COSENZA Un’udienza delicata quella che si è svolta oggi nell’aula della Corte d’Assise di Cosenza, nel corso del processo sulla morte di Roberta Lanzino, la studentessa violentata e uccisa il 26 luglio del 1988. Questa mattina era attesa la comparazione del Dna – isolato dopo quasi 27 anni dai militari del Ris di Messina su una zolla di terra prelevato sotto il cadavere della giovane – con quello dei familiari di Luigi Carbone, accusato assieme a Franco Sansone di aver ammazzato Roberta. Per la scomparsa di Carbone, vittima di lupara bianca, sono accusati rispettivamente il padre e il fratello di Sansone, Alfredo e Remo Sansone. Nella scorsa udienza, dopo la relazione del maggiore Carlo Romano, comandante della sezione Biologia del Ris di Messina e del collega, il maresciallo Giovanni Marcì, era stato deciso di fare quel giorno stesso il prelievo del Dna su Franco Sansone, avendo il suo avvocato, Enzo Belvedere, data disponibilità immediata.
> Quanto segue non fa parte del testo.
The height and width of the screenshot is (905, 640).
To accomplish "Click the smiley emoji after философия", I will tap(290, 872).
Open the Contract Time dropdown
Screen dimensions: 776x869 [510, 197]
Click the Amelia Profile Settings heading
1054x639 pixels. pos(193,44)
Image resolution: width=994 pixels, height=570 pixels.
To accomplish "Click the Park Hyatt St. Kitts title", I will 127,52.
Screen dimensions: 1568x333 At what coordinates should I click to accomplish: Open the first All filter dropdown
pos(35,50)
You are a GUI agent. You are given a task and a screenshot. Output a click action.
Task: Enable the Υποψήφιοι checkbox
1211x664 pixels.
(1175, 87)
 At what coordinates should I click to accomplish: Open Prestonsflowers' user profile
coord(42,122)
Rinviando per oggi – in udienza – la comparazione sui familiari di Carbone per avere il tempo di avvisarli. Ma questa mattina, il pm Sonia Nuzzo (titolare del fascicolo assieme alla collega Maria Camodeca), in un primo momento ha contestato il prelievo su Sansone, esponendo dei dubbi sulla sua identità. Un dubbio che però i militari del Ris e un carabiniere hanno dissolto. In particolare, il carabiniere – chiamato come consulente di parte della famiglia – ha affermato che quello era realmente Franco Sansone e che lui lo ha riconosciuto anche perché all’epoca dei fatti lui si occupò delle indagini. Ma la contestazione del pm – che voleva procedere a una nuova identificazione – ha sollevato un mare di polemiche e forti reazioni tra accuse e difesa. Così nonostante gli animi un po’ accesi e la tensione, che ultimamente sta caratterizzando queste udienze, il presidente del collegio giudicante, Maria Antonia Gallo, ha respinto le contestazioni del pm e ha ritenuti validi l’identificazione e la comparazione effettuata dal Ris su Sansone.
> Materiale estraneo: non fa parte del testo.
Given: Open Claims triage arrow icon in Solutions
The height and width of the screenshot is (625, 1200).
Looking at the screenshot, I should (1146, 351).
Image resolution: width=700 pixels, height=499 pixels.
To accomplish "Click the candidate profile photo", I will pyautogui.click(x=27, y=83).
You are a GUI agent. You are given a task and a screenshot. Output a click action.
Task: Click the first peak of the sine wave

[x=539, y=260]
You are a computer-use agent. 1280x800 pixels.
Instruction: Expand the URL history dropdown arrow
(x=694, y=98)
L’udienza è proseguita con l’identificazione e poi il prelievo del tampone salivare, eseguito in un’altra stanza del tribunale, sui familiari di Carbone e sui due figli maschi di Carbone.
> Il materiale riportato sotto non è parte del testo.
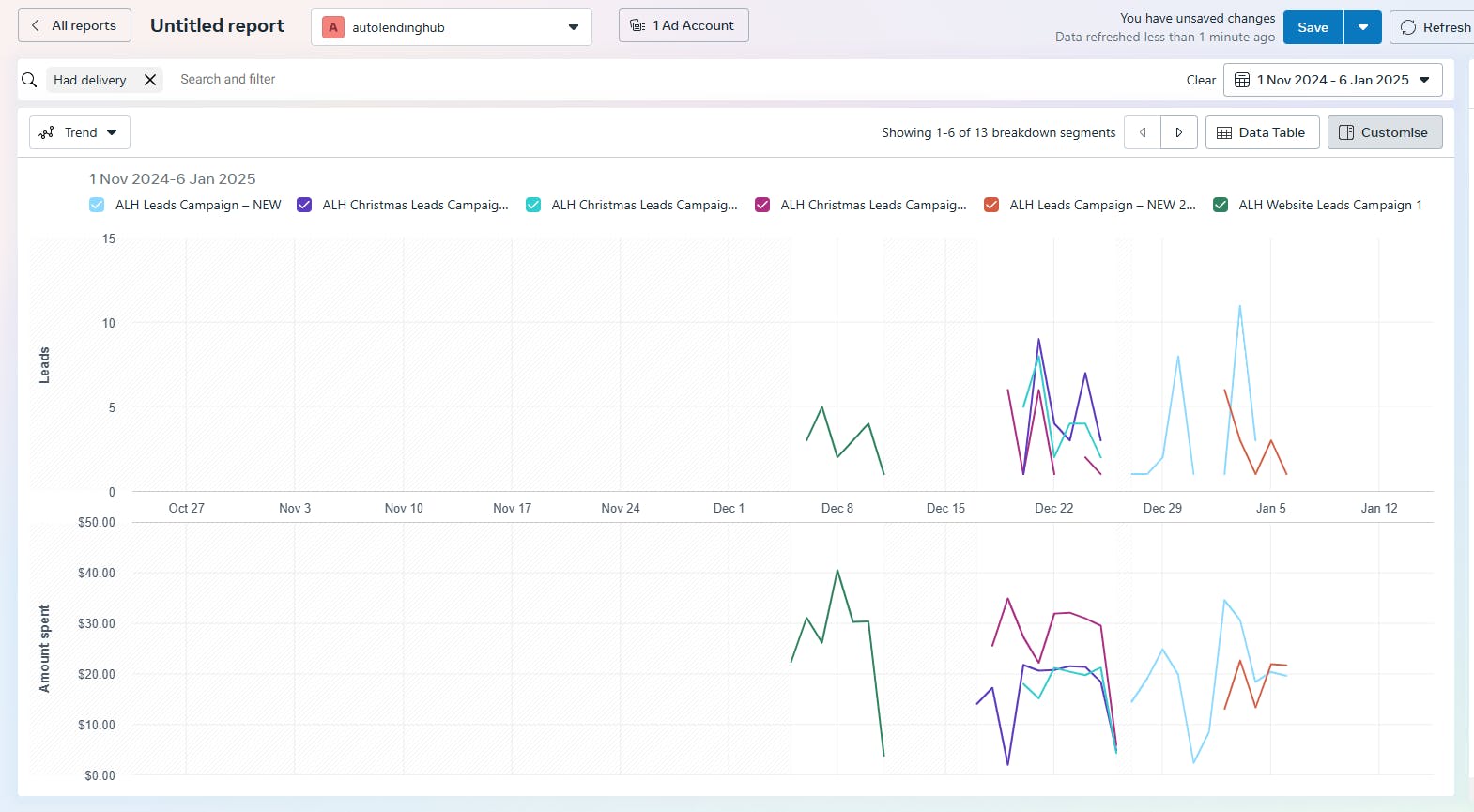Remove the Had delivery filter
The image size is (1474, 812).
150,80
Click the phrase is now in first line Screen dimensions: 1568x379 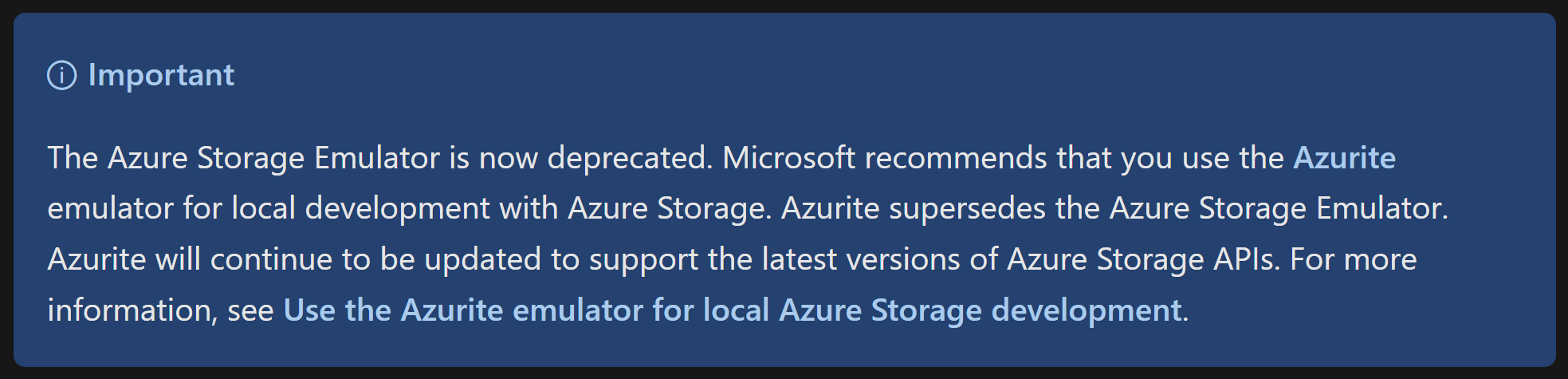pyautogui.click(x=494, y=158)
L’avvocato Belvedere aveva già fatto sapere di aver eseguito per ben due volte l’esame del Dna sul suo assistito, mettendo nero su bianco che il Dna trovato in quel terriccio non è quello di Franco Sansone. Ma questo, ora, dovranno accertarlo i militari del Ris che – dopo aver raccolto tutti i campioni salivari necessari -, dal 10 febbraio inizieranno a fare le loro verifiche. Il giudice ha concesso trenta giorni di tempo al termine dei quali dovranno riferire gli esiti delle analisi. Il Dna di Sansone e dei familiari di Carbone sarà paragonato con quello trovato sul campione di terra, e sarà analizzato anche quello isolato da un organo di tessuto appartenente a Roberta Lanzino.  
Quindi, nella prossima udienza del 5 marzo i militari del Ris renderanno noto in aula i risultati dell’esame del Dna su Sansone e sui familiari di Carbone.